Mary Ungard, mother of Idris and Saraj, said, “I remember when the boys were little playing in the John Bower League. Idris was so passionate about basketball he’d want a new ball every year for Christmas because he would wear them out. They are all great boys, and it was awesome seeing them grow up and play together.” When asked if she and her family were all basketball fans, she responded, “Our house was obsessed with basketball. We were always watching a game, and the boys would play any chance they got at the YMCA and Northway Park. They never tired of basketball. They would watch footage of games they played. They would analyze the games and discuss how they could improve. They would also scout the competition both with their coaches and on their own and discuss tactics. They would watch every game of teams they were going to play.”

“Winning with Dom and Saraj was an amazing accomplishment,” said Idris Ali. “It was great to win states my senior year. Saraj is a junior now, so he’ll have to carry on. I think he’ll do great.” When asked about his winning attitude, he responded, “For every game, you need to go out and give 100% because it’s better to give 100% and lose than to think back wishing you could change something and have regrets.” Idris plans to attend college in the fall to study business and accounting but has yet to decide on a specific school. “I’d like to be an entrepreneur someday.”

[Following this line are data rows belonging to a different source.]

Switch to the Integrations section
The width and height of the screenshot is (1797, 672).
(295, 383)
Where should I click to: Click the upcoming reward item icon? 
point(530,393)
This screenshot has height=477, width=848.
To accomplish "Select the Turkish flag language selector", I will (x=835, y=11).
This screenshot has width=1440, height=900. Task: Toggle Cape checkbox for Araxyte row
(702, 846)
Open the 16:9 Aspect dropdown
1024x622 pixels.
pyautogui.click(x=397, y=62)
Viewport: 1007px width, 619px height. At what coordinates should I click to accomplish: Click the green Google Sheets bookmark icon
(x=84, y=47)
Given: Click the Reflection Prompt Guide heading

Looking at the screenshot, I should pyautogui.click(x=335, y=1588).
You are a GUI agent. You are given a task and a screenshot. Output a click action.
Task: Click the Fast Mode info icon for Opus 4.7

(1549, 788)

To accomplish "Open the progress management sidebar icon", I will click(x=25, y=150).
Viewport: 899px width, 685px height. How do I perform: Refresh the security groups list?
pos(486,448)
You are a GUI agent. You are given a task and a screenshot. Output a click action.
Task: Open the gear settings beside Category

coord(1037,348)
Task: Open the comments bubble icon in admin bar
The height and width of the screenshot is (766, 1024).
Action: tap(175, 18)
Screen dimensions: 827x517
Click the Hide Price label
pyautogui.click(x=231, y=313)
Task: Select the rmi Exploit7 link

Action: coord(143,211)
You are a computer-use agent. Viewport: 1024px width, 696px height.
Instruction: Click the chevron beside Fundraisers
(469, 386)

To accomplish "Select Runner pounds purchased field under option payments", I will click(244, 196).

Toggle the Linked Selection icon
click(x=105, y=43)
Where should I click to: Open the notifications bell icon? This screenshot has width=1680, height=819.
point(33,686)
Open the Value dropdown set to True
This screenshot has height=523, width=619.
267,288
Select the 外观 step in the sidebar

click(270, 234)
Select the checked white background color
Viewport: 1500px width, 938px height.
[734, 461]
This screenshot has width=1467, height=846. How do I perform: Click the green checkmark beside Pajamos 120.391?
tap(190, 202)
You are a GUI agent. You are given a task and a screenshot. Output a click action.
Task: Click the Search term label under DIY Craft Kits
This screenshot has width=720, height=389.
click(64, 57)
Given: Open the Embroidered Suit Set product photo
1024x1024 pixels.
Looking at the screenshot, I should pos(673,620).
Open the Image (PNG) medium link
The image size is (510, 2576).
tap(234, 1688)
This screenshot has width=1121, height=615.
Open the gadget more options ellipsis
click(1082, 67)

When asked how he felt about winning a state championship and this year’s basketball season, Saraj Ali said, “I love it and hate it at the same time. I’ve been playing with family since I was five years old. It was great to win, but we will never get to play an official game together again.” Regarding the much-discussed team chemistry, Saraj said, “Watching film of our games you could see everyone knew where everyone else would be. What they’d do; how they’d play. We had the best chemistry in the state.” When asked if he had any advice for upcoming players, Saraj said, “Ignore the scoreboard and the fans. Play the game your way. At the end of the day, you’re playing for yourself and your teammates to win the game. Give it all you’ve got. The best part of life is high school and high school sports because you’ll never get it back again. So, go out and enjoy all four years.”

Both Marty Jennings and Zaid Ali said that they knew their children and their friends had something special. “I’m no psychic,” said Ali, “but I knew 5 or 6 years ago when they were in middle school that they’d win states.”

Regarding his sons’ state title, Ali added, “At no point was I nervous during the state tournament. Their biggest game was Executive Education. I watched them play, and they were good, but I didn’t think they could beat us. We were up, though they eventually cut into our lead. But, I knew we could beat them.” Ali went on to say that he and Marty Jennings would discuss the talent their sons and their teammates displayed at an early age. “They were beating much more notable teams at tournaments and have played well together for a really long time.” “I’m thankful and blessed to be a part of these kids’ lives,” added Marty Jennings. “To God be all the glory.”